-- begin Records for processing --

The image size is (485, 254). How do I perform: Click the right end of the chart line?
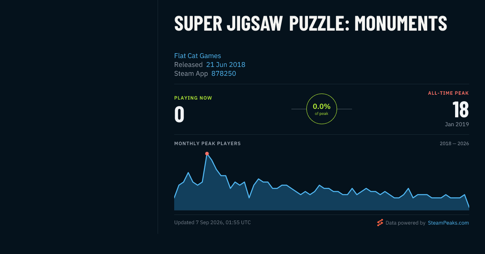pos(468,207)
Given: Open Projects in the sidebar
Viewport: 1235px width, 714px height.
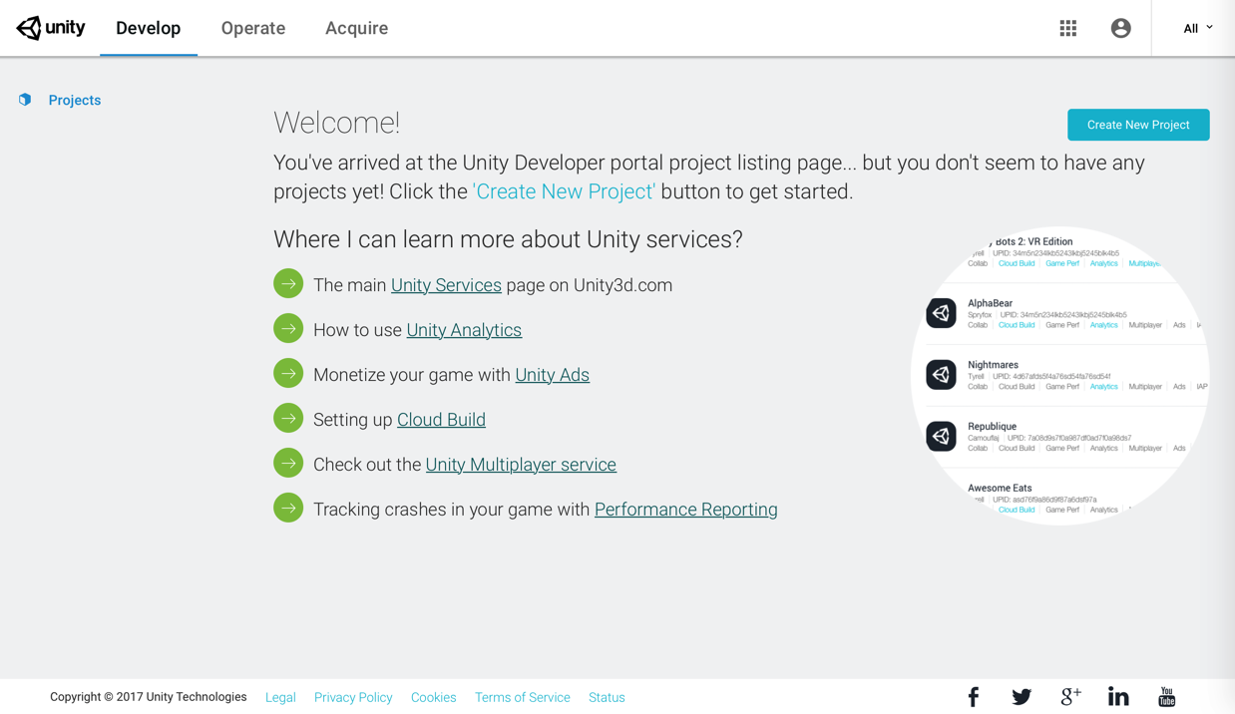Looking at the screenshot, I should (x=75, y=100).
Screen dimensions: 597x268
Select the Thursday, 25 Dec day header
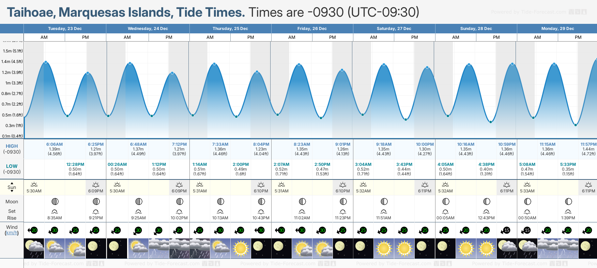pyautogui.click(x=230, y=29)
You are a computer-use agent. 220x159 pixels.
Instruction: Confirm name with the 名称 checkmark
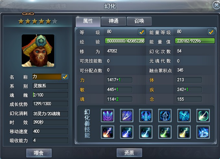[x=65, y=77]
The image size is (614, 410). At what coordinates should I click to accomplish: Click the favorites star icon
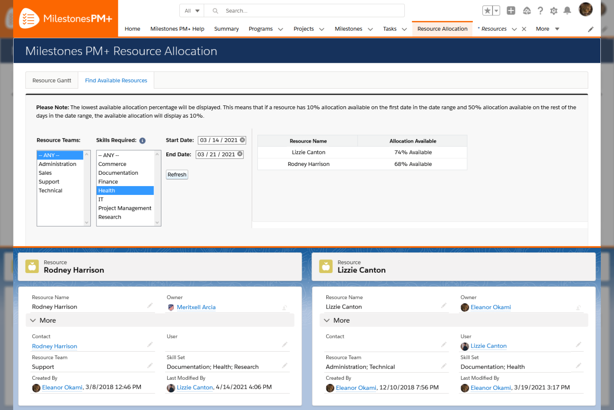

-- end Records for processing --

Stated exercise — Copy out every row above word for word, leaving the pictures out.

Answer to the task —
The image size is (485, 254). How do I perform: Click the right end of the chart line?
pos(468,207)
Given: Open Projects in the sidebar
Viewport: 1235px width, 714px height.
Looking at the screenshot, I should (x=75, y=100).
Screen dimensions: 597x268
Select the Thursday, 25 Dec day header
pyautogui.click(x=230, y=29)
You are a computer-use agent. 220x159 pixels.
Instruction: Confirm name with the 名称 checkmark
[x=65, y=77]
The image size is (614, 410). At what coordinates should I click to accomplish: Click the favorites star icon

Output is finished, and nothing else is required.